Adding interactivity
You can add inputs, known as controls in Displayr, on the page to set up interactive filtering to analyze your data for different groups. These controls can also be inputs to built-in analysis and other custom R calculations on the page, such as with creating simulators. Whenever a control is changed, this new value triggers all of the outputs downstream to automatically calculate, without any buttons! See Work with Controls for Interactive Outputs for more ways to make your data app interactive.
Deploying your Data App
An app (Document) built in Displayr can be deployed (referred to as published in Displayr) with the click of a couple of buttons -- no more security measures to work through, static documents that become out-of-date, or servers to spin up. Apps are hosted on our servers, and we have automated the whole deployment process for you. Simply go to Share > Publish to Web, and you can immediately share your app with users. The gif below shows how you can create an interactive data app that's ready to share in just a few minutes with Displayr.
Need more security? You can also require your viewers to login to access. Full details on how the access rights work and how to set it up can be found in How to Publish a Document as a Web Page (Dashboard). By using Displayr's login system to grant access, you can also customize the content shown to them in the app, see How to Manage User Groups and Permissions in Displayr. No need to make multiple versions for multiple people.
Updating your Data App
It's very simple to update the data in your app within Displayr. Just click on the Data Source in the Data Sources pane and in the object inspector click Update. Building on that, there are some other awesome features that make updating your data app a breeze.
- There is a point and click Schedule system where you can schedule automatic updates to data sources and individual items in your app. You can even have the data app republished to the "live" version automatically after the entire update and recalculation process is completed.
- Items dependent on the updated data are automatically recalculated and are recalculated in parallel where appropriate, speeding up the time to reproduce the final product.

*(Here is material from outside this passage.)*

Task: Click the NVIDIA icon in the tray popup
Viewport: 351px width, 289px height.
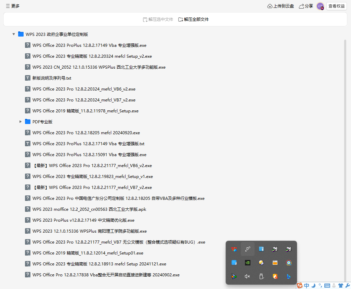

- When a data set is updated, a reconciliation process is triggered which compares variables between the old and new data. Any structural data differences (i.e. missing and new variables and variable type changes) are identified and a list is provided to you for your review so you can identify and address any data issues immediately, see How to Update a Data Set in Displayr for details.
- If any issues come up after updating, you can use our dependency graph feature. It allows you to visually see the map of how data flows in your data app, allowing you to troubleshoot errors and find bottlenecks more efficiently. Plus because the published "live" version of the app is a snapshot, you can fix any problems in the update before they make their way to the version your users see.